L’elemento ricevente, invece, è un software di 300 K, oggi disponibile solo per piattaforme Windows, che si incastra nel sistema operativo in modalità “stealth”, di fatto valicando le infrastrutture di gestione delle applicazioni per eseguire le istruzioni contenute nel “pacchetto” trasmesso.

Il file trasmesso in questo modo può venire aperto dall’utente con l’applicazione con cui quel tipo di file viene gestito normalmente. Il software di ricezione si attiverà allorquando quel file viene lanciato in modo tale da inibire o modificare le funzioni che l’applicazione tradizionale mette a disposizione per fruire del file.

I due elementi insieme, dunque, potrebbero consentire all’industria della musica e del cinema, ma anche a quella del libro e degli altri media che lucrano sul copyright, di distribuire file digitali in formati “imprendibili”. Formati che potrebbero essere applicati, secondo Infraworks e con il sostegno di alcuni studiosi, pressoché a qualsiasi supporto digitale, arrivando a rendere “inattaccabile” la fonte dei brani, libri o film messi in distribuzione. Altra funzionalità di InTether destinata ad interessare l’industria è quella che prende di mira i tentativi di cracking del sistema. Come noto, infatti, fino ad oggi tutte le soluzioni tecnologiche messe a punto dai produttori sono state aggirate da esperti programmatori realizzatori di crack, in alcuni casi persino in sfide pubbliche .

Ora InTether, prendendo atto di questa situazione, viene presentato come “invulnerabile” anche agli “attacchi” di questo tipo.

Secondo il boss della Infraworks e autore del sistema, George Friedman, InTether è incastonato in 11 diversi livelli di difesa. “Per crackare il sistema – spiega Friedman – sarebbe necessario superare tutti i livelli. Ma uno di questi non fa altro che controllare l’integrità degli altri 10. Se ne venisse disabilitato uno solo, entro pochi millisecondi il sistema se ne accorgerebbe”.

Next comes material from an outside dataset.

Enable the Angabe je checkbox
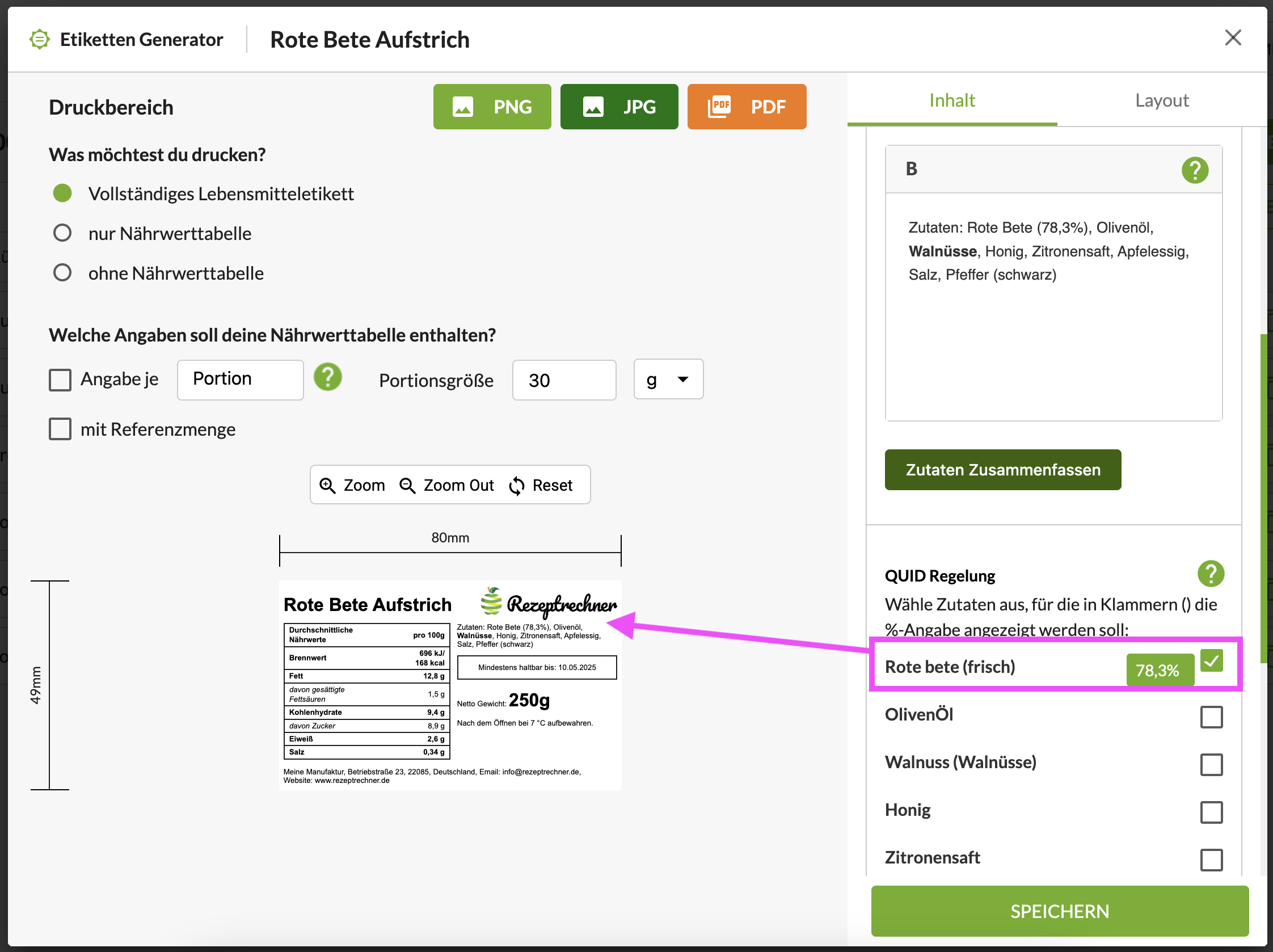(x=61, y=380)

Non appena il sistema si accorge del tentativo di “intrusione”, inizia a dare vita a quelle che Friedman definisce contromisure. Il primo passo è quello di costringere il “potenziale crackatore” a riavviare il sistema.

Secondo Friedman, visto il tempo che richiede ogni reboot di Windows, in questo modo si mettono alla porta i tool di cracking automatici in grado di attivare “attacchi” nell’ordine di migliaia ogni secondo e dunque di far cadere molte delle protezioni più avanzate. Avvenuto il reboot del sistema, se il cracker continua a tentare di disabilitare le protezioni di InTether o di entrare nel sistema illegalmente, allora si troverà dinnanzi a quello che Friedman definisce “il bianco schermo della morte” (un gioco di parole in opposizione alla schermata blu di errore tipica di Windows). In pratica il software InTether residente sul computer e tutti i file InTether che risiedono su di esso vengono immediatamente automaticamente distrutti.

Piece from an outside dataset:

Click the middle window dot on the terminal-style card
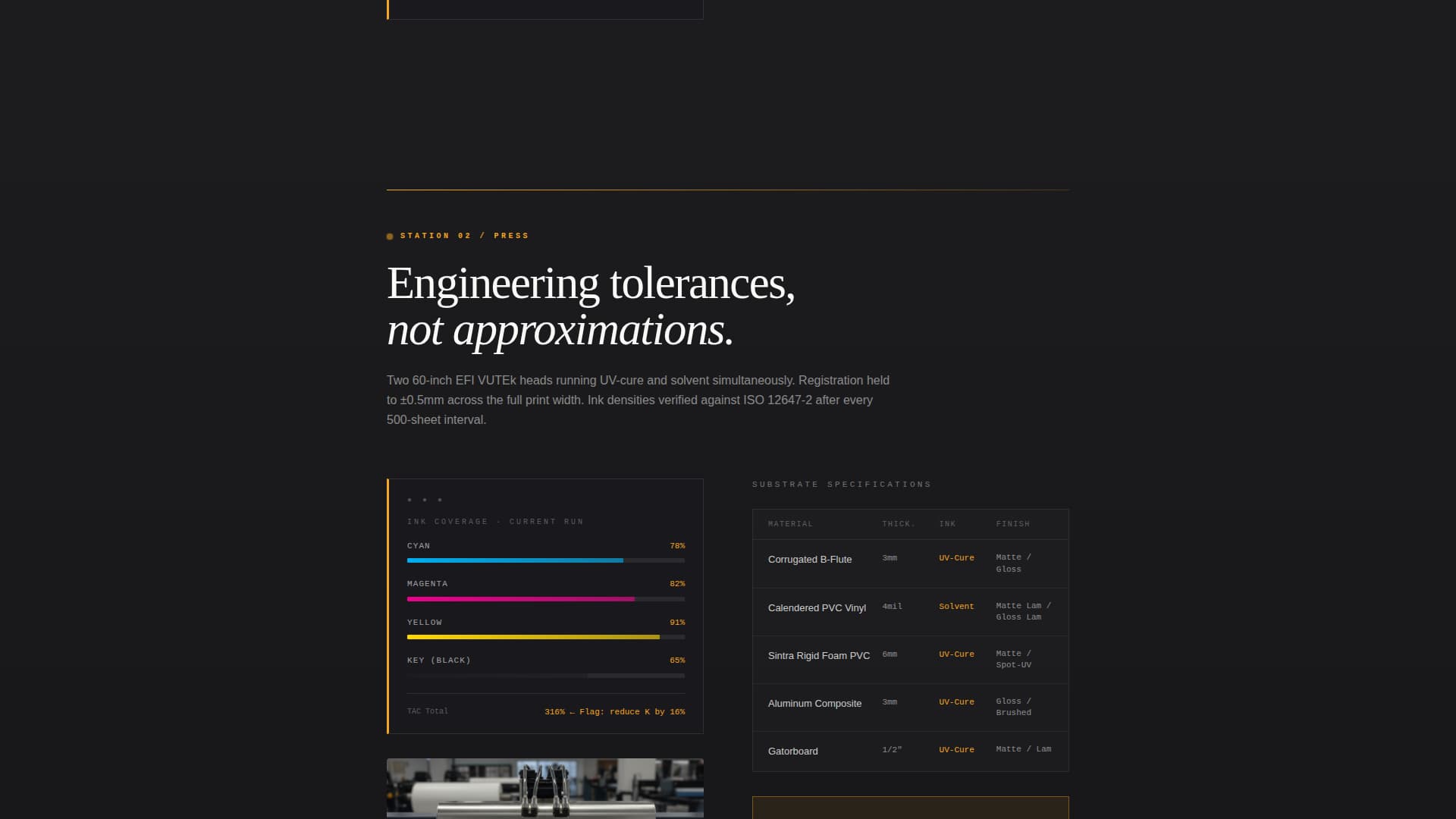(x=423, y=499)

Nonostante tutto questo, Friedman sostiene che Infraworks si aspetta che qualcuno trovi un modo di aggirare le difese “ma, al contrario di altri sistemi di protezione digitale, InTether può essere aggiornato. Noi intendiamo aggiornarlo regolarmente. Daremo ai nostri clienti una versione aggiornata cosicché anche l’utente dovrà aggiornare la propria, altrimenti non potrà aprire i file ricevuti”. Il programma di 300 K, d’altra parte, può essere distribuito insieme ai file protetti o come software stand-alone, ma di certo le sue dimensioni consentono un facile trasferimento via Internet.

Friedman punta tutto su una vasta adozione del proprio sistema da parte dei produttori. Solo in quel modo, infatti, può sperare di ottenere una così ampia varietà di contenuti messi sul mercato capaci di indurre gli utenti ad installare questo “mostro” sul proprio computer. Un “mostro” che di fatto prende possesso di alcune delle funzionalità di Windows e delle applicazioni per eseguirle secondo i comandi di chi distribuisce i file InTether.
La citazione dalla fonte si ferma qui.